## SOURCE EXTRACT:
Our experiments consist of three parts, where the first two parts were conducted to respectively show the effectiveness and sufficiency of the introduced one-bit stroke encoding, and the third part was conducted to demonstrate the effectiveness of StrokeGAN via comparing with the state-of-the-art methods including CycleGAN (Chang et al. 2018), zi2zi (Tian 2017) and Chinese typography transfer (CTT) method (Chang, Gu, and Zhang 2017), where the latter two methods are based on paired training data.

A. Effectiveness of one-bit stroke encoding. In these experiments, we verified the feasibility and effectiveness of our idea that incorporating the stroke information into CycleGAN can preserve the modes of Chinese characters better and thus alleviate the issue of mode collapse. In order to verify this, we implemented nine one-to-one Chinese character style translation experiments as listed in Table 1. For each experiment, we selected one font domain (say Regular Script) from these nine different font styles as the source font domain and another font domain (say Shu) as the target font domain, and then trained StrokeGAN as well as CycleGAN as the baseline. The performance of the suggested StrokeGAN is presented in Table 1. Some examples of the generated Chinese characters by StrokeGAN are shown in the previous Figure 3 and Figure 5, which demonstrate that StrokeGAN can generate very realistic Chinese characters for all these nine fonts.

From Table 1, StrokeGAN outperforms CycleGAN (without using the stroke encoding) in most of the tasks except the style translation task from Imitated Song to Regular Script. In terms of the stroke error presented in the last two columns, StrokeGAN consistently improves the performance of CycleGAN (Chang et al. 2018). This shows the feasibility and effectiveness of the suggested StrokeGAN.

Moreover, as demonstrated in the previous Figure 1, CycleGAN sometimes suffers from the issue of mode collapse (particularly, when applied to the generation task from Black font to Shu font), while the suggested StrokeGAN can significantly alleviate this issue. Besides the issue of mode collapse, as shown in Figure 6, CycleGAN also sometimes suffers from another issue, that is, missing some key strokes of Chinese characters generated, which may result in the recognition issues of these characters, while the suggested StrokeGAN can preserve these strokes much better.

## COLLECTED DATA:
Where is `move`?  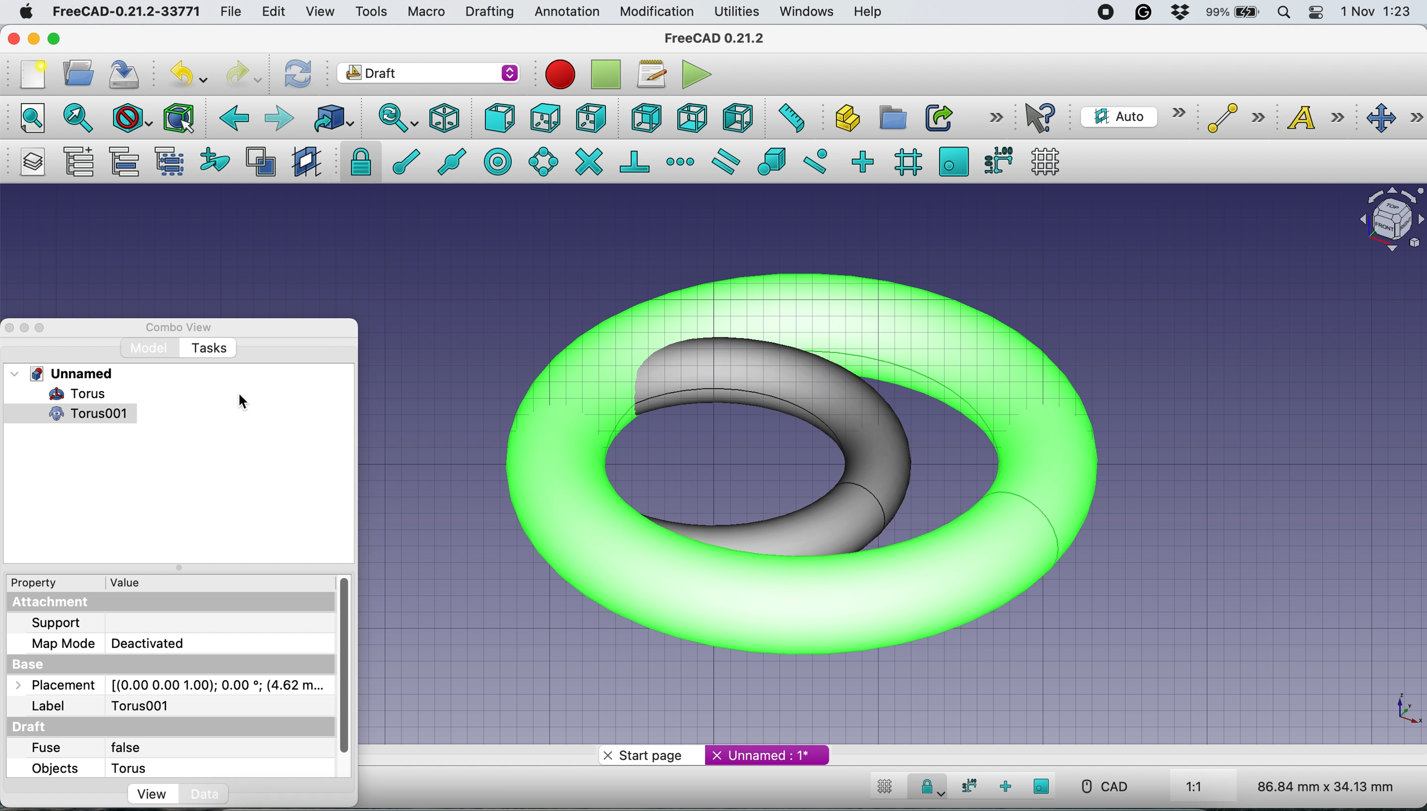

## REQUIRED TASK:
From the StrokeGAN experiments text, reproduce the passage that begins with "Our experiments consist" and ends with "paired training data.".

## TASK OUTPUT:
Our experiments consist of three parts, where the first two parts were conducted to respectively show the effectiveness and sufficiency of the introduced one-bit stroke encoding, and the third part was conducted to demonstrate the effectiveness of StrokeGAN via comparing with the state-of-the-art methods including CycleGAN (Chang et al. 2018), zi2zi (Tian 2017) and Chinese typography transfer (CTT) method (Chang, Gu, and Zhang 2017), where the latter two methods are based on paired training data.